South Korea’s transport ministry has approved business licences for Aero K, Fly Gangwon and Air Premia, allowing them to move forward and apply for air operator’s certificates.

The ministry states that all three carriers met the requirements around executive qualifications, capital and aircraft, to move to the AOC application stage. They now have two years to start operations.

Each carrier will also be required to maintain operations at their base airport for three years before expanding.

Cheongju-based Aero K won approval after its second attempt, having increased its capitalisation to W48 billion ($42.7 million), from W15 billion in 2017.

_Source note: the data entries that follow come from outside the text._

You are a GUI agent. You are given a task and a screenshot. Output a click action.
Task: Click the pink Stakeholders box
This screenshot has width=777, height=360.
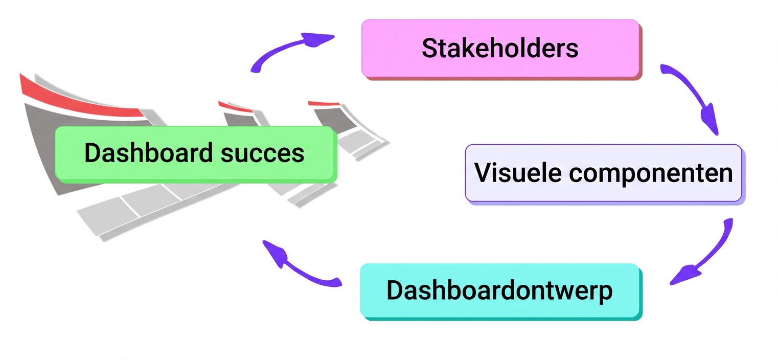[x=501, y=49]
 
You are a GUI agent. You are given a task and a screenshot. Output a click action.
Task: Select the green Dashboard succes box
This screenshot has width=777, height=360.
[x=196, y=154]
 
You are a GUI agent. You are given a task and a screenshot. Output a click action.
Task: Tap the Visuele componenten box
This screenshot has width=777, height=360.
[x=604, y=173]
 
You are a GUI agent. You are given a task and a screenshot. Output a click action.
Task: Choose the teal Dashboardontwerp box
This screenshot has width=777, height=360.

It plans to operate as a low-cost carrier and have six Airbus A320s in service by 2022, which it will deploy on 11 routes from Cheongju to Vietnam and Japan.

Cirium schedules data shows that the carrier is likely to face tough competition, with Jin Air, Jeju Air and Eastar Jet already operating a number of services from Cheongju International airport to destinations in Japan, Taiwan and China.

The startup had placed orders for eight A320s in 2017, but the rejection of its initial licence application resulted in it reducing that order to three aircraft in mid-2018.

Fly Gangwon plans to launch flights on 25 routes from Yangyang to China, Japan and the Philippines using Boeing 737-800s, with plans for the fleet to grow to nine aircraft by 2022. It has a registered capital of W37.8 billion.

The prospective low-cost carrier has had its licence rejected twice before, with a lack of capital cited as the main concern in both instances. Since its last rejection in 2017, the Gangwon provincial government has reportedly stepped in to provide additional support.

Once it starts operations, the carrier will be a major boost for Yangyang, which Cirium schedules data shows is only served by Air Philip’s thrice-weekly Embraer ERJ-145 services to Kitakyushu.

Meanwhile, hybrid carrier Air Premia recently selected the Boeing 787-9 as the sole type for its fleet. The ministry says it plans to operate seven of the type by 2022 and fly to nine destinations in Vietnam, Canada and the United States.

The ministry adds that awarding the licences will “encourage competition and innovation in our aviation market”.